We have different areas of different sates with different laws, because on the one hand, cities and states have declared themselves sanctuary states, don’t cooperate with ICE. Some of the towns in those states said, “We’re going to cooperate with the federal government, not the state law.” Same thing with these gun-banning laws and the Second Amendment free zones and other cities and states, and cities inside of those states saying, “We’re not going to go through with the state rules.” One of the things that would be really, really good for American democracy would be to get a better sense of clarity about responsibilities and resources and rights between our national government and our sub-national governments. TYSON: I completely agree, and as you may or may not know, for many years during the Trump administration, I was working a lot on federalism and the notion of what states can do if they want to strengthen their social safety net or they want to strengthen their community college system or they want to strengthen their worker training system. By the way, not all of this is in a “progressive” state like California. If you take a state like Indiana, for example, a lot of really interesting training stuff has gone on at the level of the state, because people look to the state governments for a lot of economic development issues, and those are related to talent issues and to training issues.

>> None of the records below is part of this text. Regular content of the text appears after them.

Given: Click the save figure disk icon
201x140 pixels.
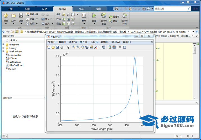Looking at the screenshot, I should click(57, 47).
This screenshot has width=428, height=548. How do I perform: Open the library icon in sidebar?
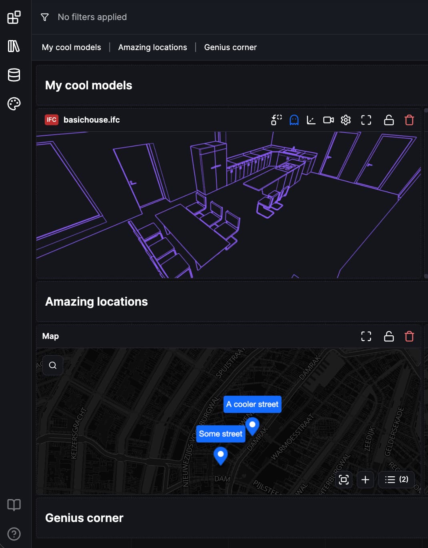point(14,46)
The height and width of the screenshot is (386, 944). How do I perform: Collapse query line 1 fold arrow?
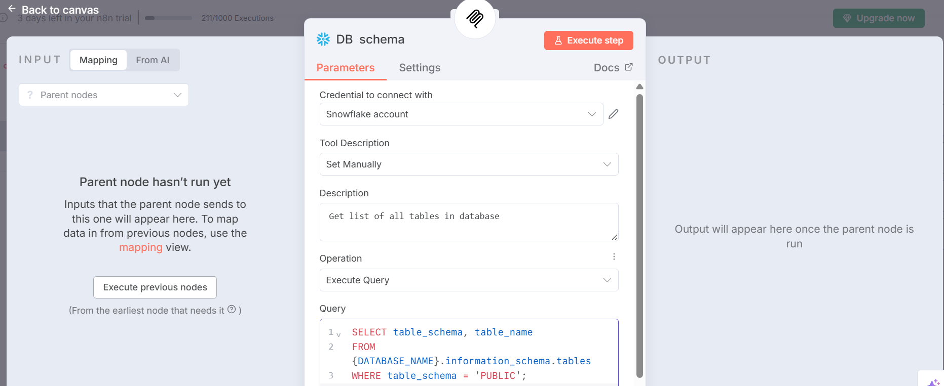click(338, 334)
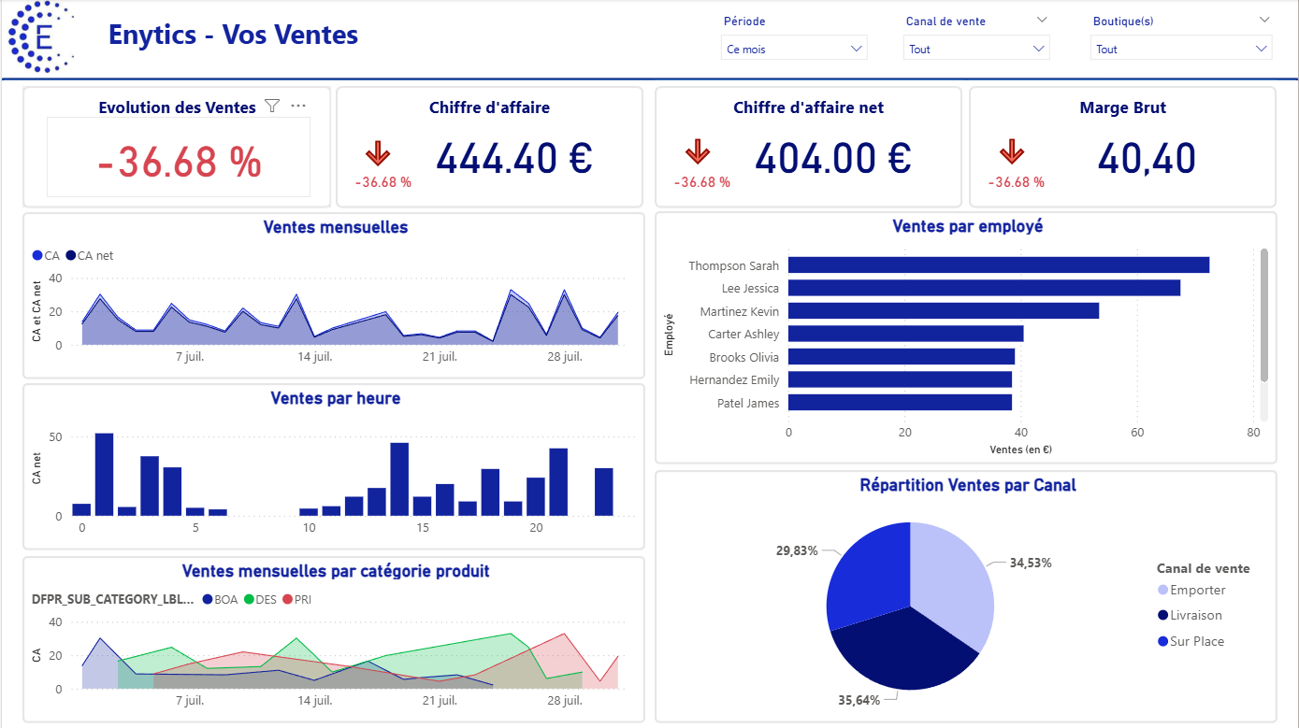
Task: Collapse the Canal de vente slicer header chevron
Action: tap(1042, 20)
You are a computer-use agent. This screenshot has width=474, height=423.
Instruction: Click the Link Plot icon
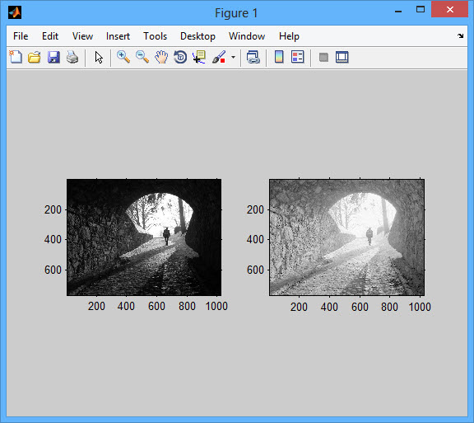(253, 57)
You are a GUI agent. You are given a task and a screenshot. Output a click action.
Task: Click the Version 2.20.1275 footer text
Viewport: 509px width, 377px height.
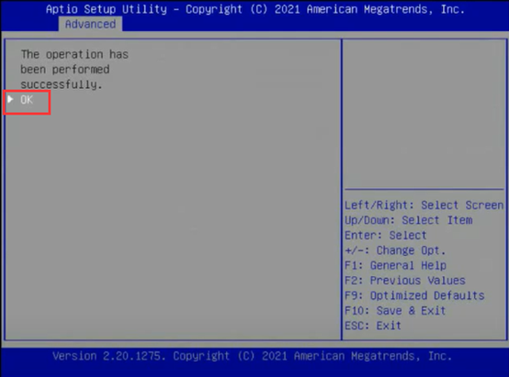point(109,356)
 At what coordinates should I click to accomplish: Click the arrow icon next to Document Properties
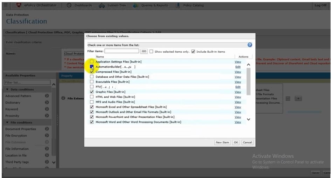(x=47, y=129)
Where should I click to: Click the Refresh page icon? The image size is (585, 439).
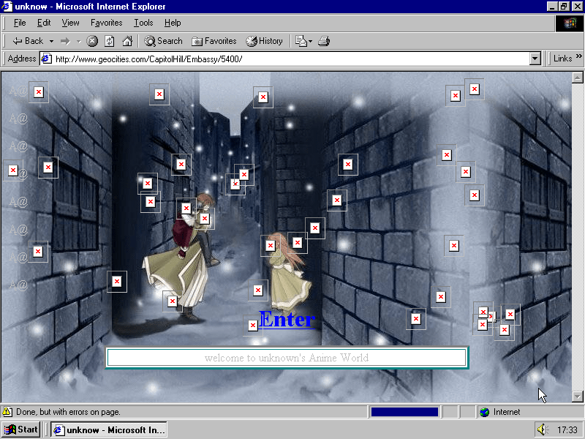pyautogui.click(x=110, y=41)
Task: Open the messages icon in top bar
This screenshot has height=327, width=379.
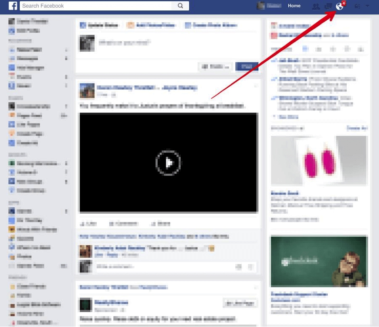Action: [x=328, y=6]
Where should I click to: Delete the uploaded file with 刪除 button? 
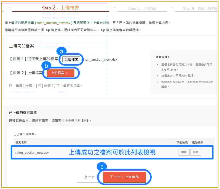click(196, 152)
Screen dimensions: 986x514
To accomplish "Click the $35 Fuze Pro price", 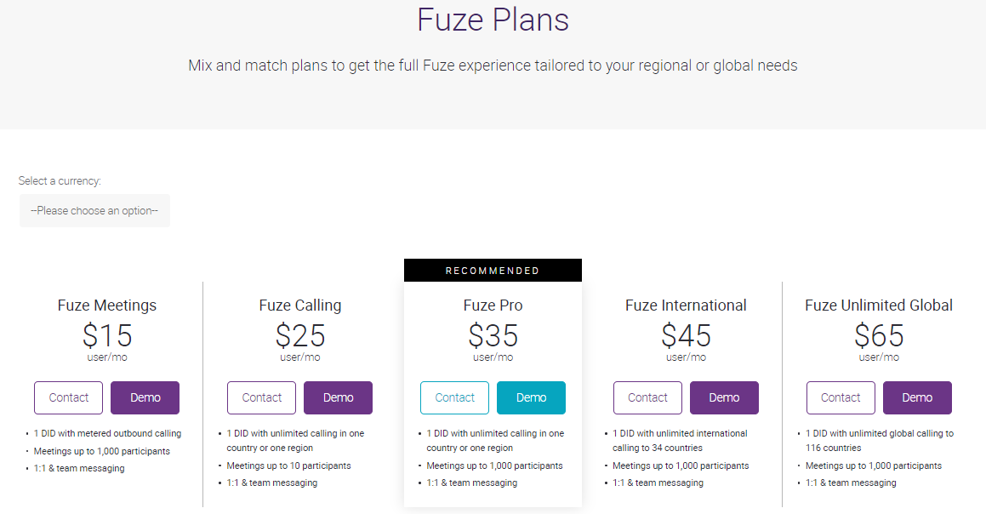I will [493, 335].
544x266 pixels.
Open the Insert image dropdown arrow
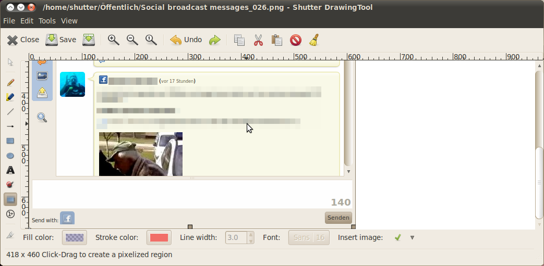[x=412, y=237]
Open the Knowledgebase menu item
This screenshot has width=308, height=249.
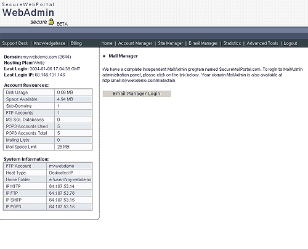[49, 43]
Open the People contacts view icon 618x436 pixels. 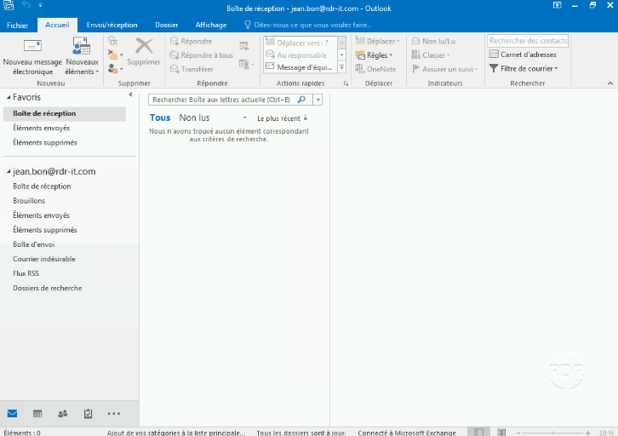coord(62,414)
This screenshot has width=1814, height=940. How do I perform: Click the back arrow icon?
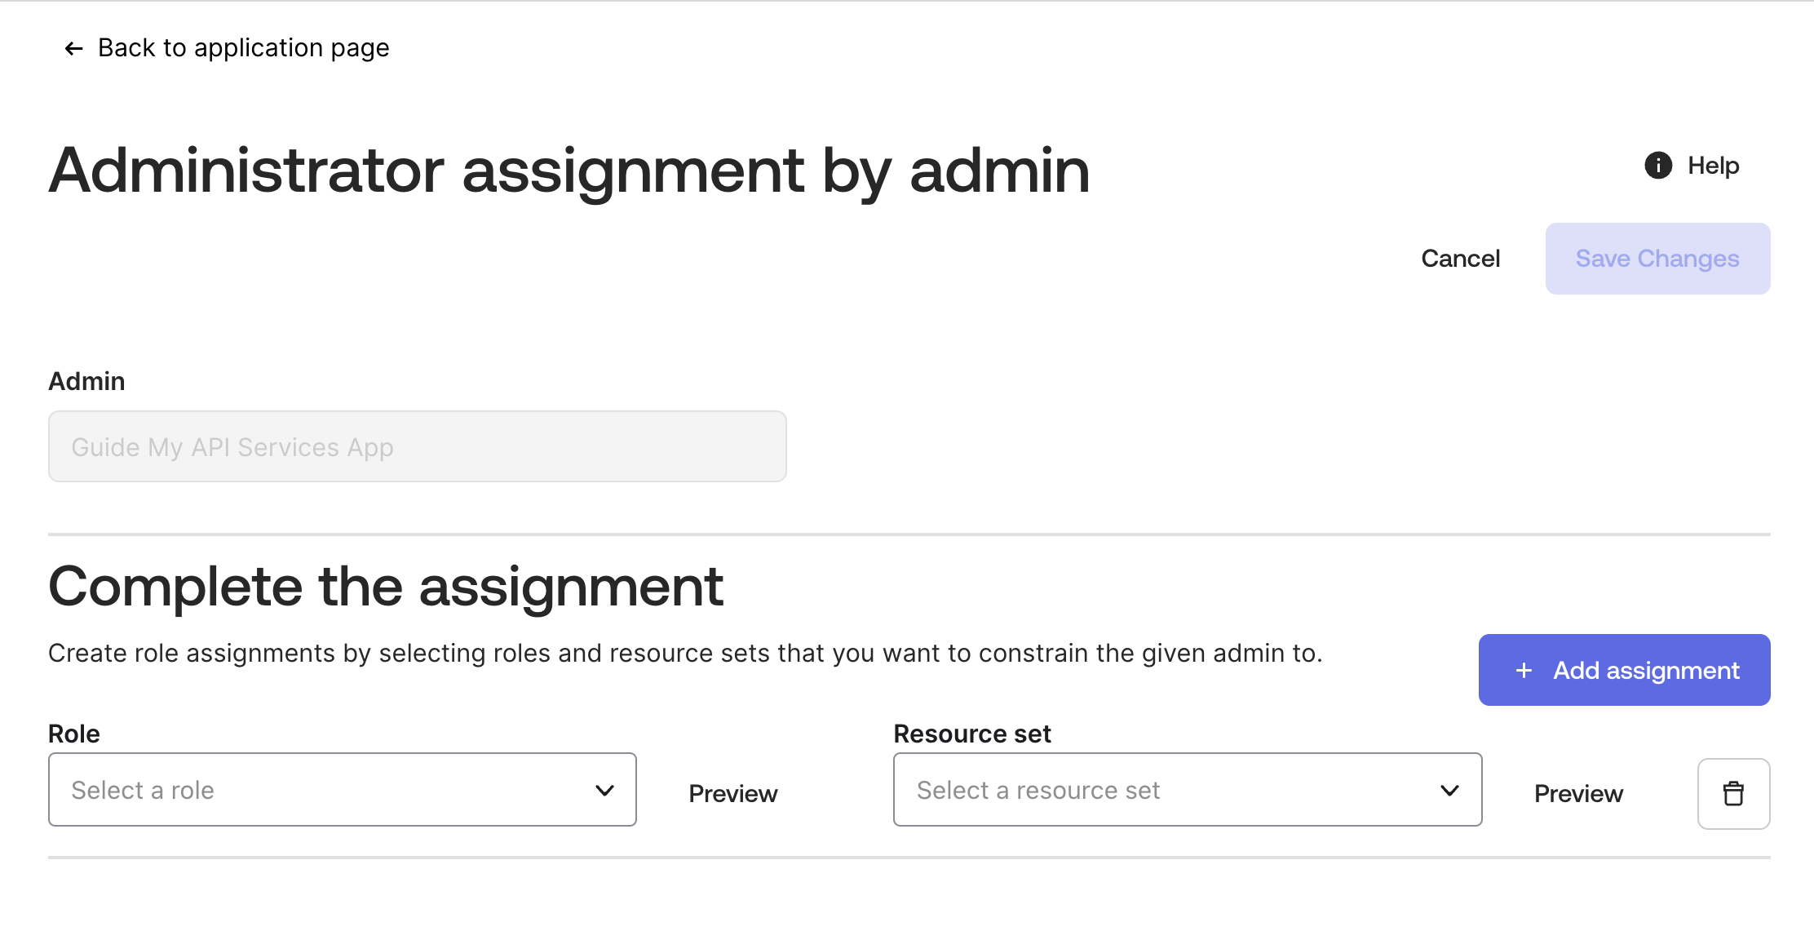[73, 48]
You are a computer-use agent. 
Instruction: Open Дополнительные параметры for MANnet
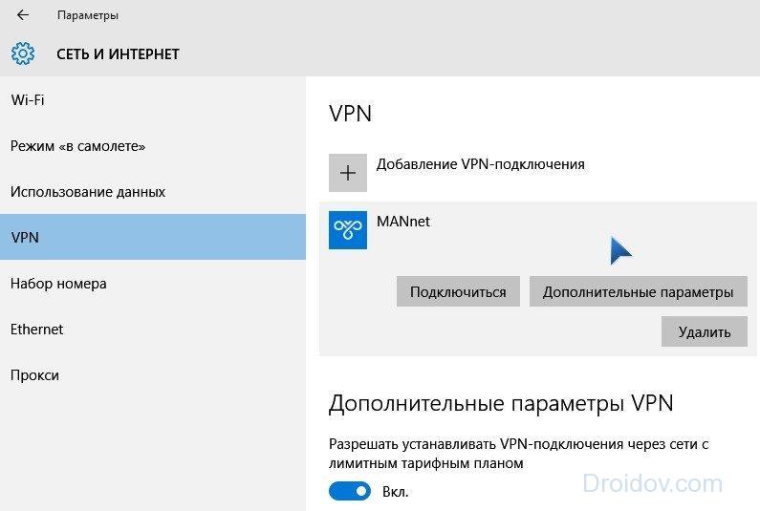(x=638, y=291)
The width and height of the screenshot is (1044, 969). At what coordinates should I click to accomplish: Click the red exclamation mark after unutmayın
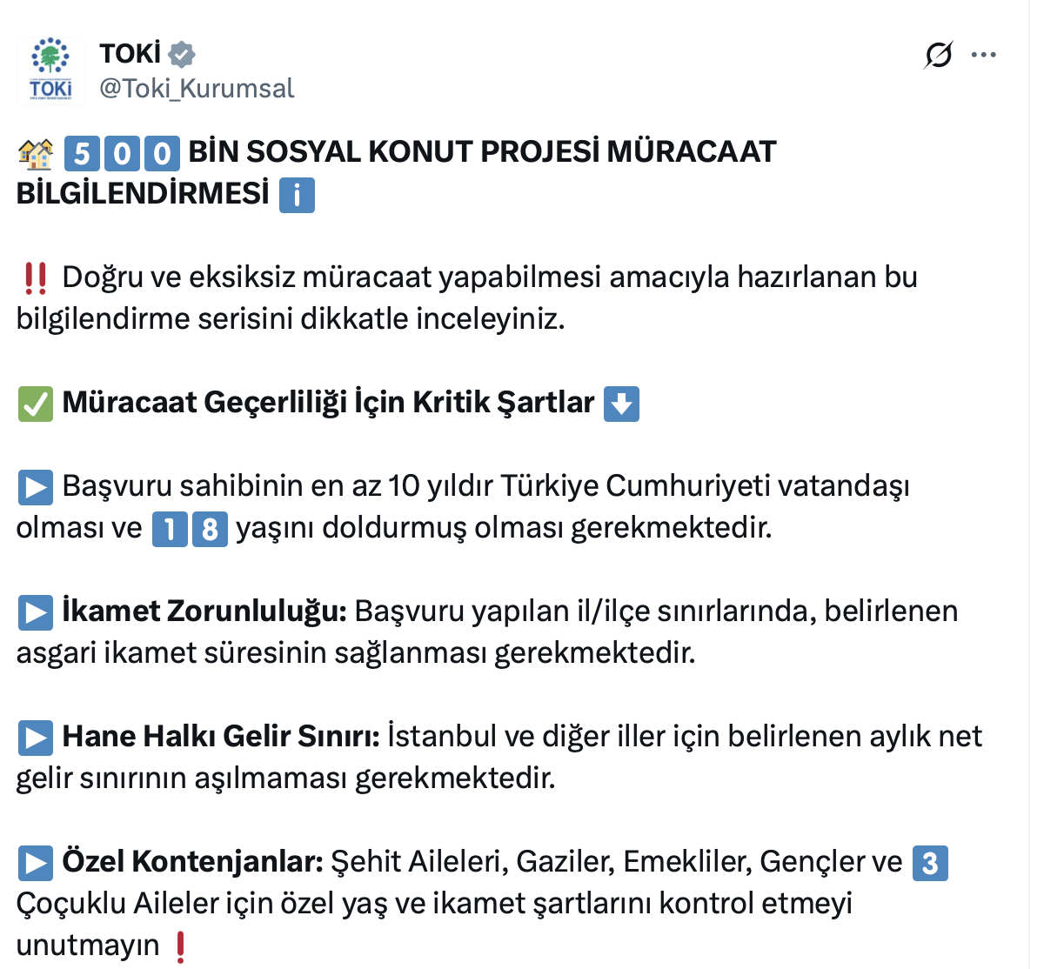[x=180, y=946]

The federalism of the United States is actually a tremendous strength of the U.S. system. The problem is when you [need a national plan]. I have thought about COVID from the beginning as the best analogy, as it’s a war with a virus. In a war setting, you actually need a national response. You actually need the Defense Production Act. You actually need FEMA. You actually need [vaccine] distribution. One of the things that President Biden is proposing now, and I can’t imagine why we haven’t said this before, we’re going to have to set up major vaccination centers. We are going to have to have some of them be mobile to get to places in states where there is no vaccination center. There are certain times you have a national challenge, and the national challenge requires a national solution.